A recent NY Times article by Gretchen Reynolds explored why young swimmers have worse respiratory problems than similarly aged and active soccer players. Studies in the European Respiratory Journal and the British Journal of Sports Medicine found that most elite swimmers they examined had inflamed lung tissue or “airway hyper-responsiveness in which the bronchial tubes twitch or spasm excessively in response to cold air and other stimuli.” Some estimate that “one-third of all elite swimmers have full-blown asthma, 80 percent of which began after they took up swimming.”
A visit with Michael Cox, head of the FNSB Parks Department, convinced me that the borough’s pools are safely maintained and operated. Other communities may have problems if their indoor pools are over–chlorinated and under-ventilated. Then, Reynolds wrote, “When chlorine mixes with proteins in the water, such as shredded skin or hair, creating chloramines … These toxic byproducts tend to settle just above the water’s surface – where swimmers breath.” Reynolds adds that swimmers training hours daily in sub-standard pools may be affected but “casual swimmers don’t seem to face much risk.”
Taking it easy with a good book is safer, though what constitutes good reading is also debatable. One reader’s favorite work of literature is another’s monumental bore, while fun escapist reading’s often scorned as “trash literature.” My mind changed about that when a library school classmate, one of the brightest people I’ve met, admitted dedicating an evening each week to romance novels. Responding to my dismay, she pointed out her romance books were fast, stimulating reads that were intellectually undemanding, with unvaryingly happy endings.
The American Heritage Dictionary’s definition of “trash” includes “Worthless or offensive literary or artistic material,” and it’s of uncertain origin, perhaps coming from the Norwegian “trask.” My friend read “good” books, too; she just found the formulaic nature of romance novels comfortable, as do readers of science fiction, mysteries, westerns, and other “trash” genres. Nothing’s wrong with that. Just because a book fits into a genre doesn’t demean it, but while Patrick O’Brian’s Aubrey-Maturin series is indisputably great literature, it’s sometimes dismissed for being merely historical fiction.
Are Stephanie Meyer’s “Twilight” series of paranormal-romance vampire novels trashy?

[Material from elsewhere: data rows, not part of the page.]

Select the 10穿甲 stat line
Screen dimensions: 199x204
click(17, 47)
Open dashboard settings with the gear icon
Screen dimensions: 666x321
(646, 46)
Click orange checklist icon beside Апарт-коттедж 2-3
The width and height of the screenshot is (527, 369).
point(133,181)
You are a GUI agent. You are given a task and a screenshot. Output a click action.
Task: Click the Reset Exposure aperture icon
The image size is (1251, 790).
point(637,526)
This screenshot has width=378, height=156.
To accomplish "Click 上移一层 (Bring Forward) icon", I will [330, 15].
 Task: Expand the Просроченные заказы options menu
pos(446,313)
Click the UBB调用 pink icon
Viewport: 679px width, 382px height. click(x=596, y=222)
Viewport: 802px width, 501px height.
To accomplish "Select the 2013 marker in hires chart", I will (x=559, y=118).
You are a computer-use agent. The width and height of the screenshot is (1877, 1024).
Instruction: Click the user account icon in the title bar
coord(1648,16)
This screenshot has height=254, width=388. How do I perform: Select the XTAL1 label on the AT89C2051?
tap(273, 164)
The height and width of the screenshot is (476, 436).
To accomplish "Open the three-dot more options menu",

Steven Levitt, author of “Freakonomics: A Rogue Economist Explores the Hidden Side of Everything,” wrote last January that he was “absolutely amazed” to learn that “Twilight” and its teen-thrilling sequels were the top four bestsellers simultaneously, selling a combined four million copies in December alone. Levitt picked up a copy and said “I was somewhat disappointed with the book,” he wrote, adding “an outside observer would laugh at that description, given that I read it in less than a week” and had ordered the other three novels in the series. “The seductive thing about the book,” he writes, “is the way that Meyer creates an alternative vampire universe that is embedded into our own world, where the reader ends up liking the vampires more than the people.”
Regardless of the book, reading transports the imagination like no other diversion if it’s written engagingly. Books like “Harry Potter” and Twilight” are converting the book-shy into avid readers – national surveys show that teens are buying 25% more books than a decade ago. If kids’ reading and comprehension skills improve, who cares if they’re reading cereal boxes or “War and Peace”? The same mental muscles are being flexed.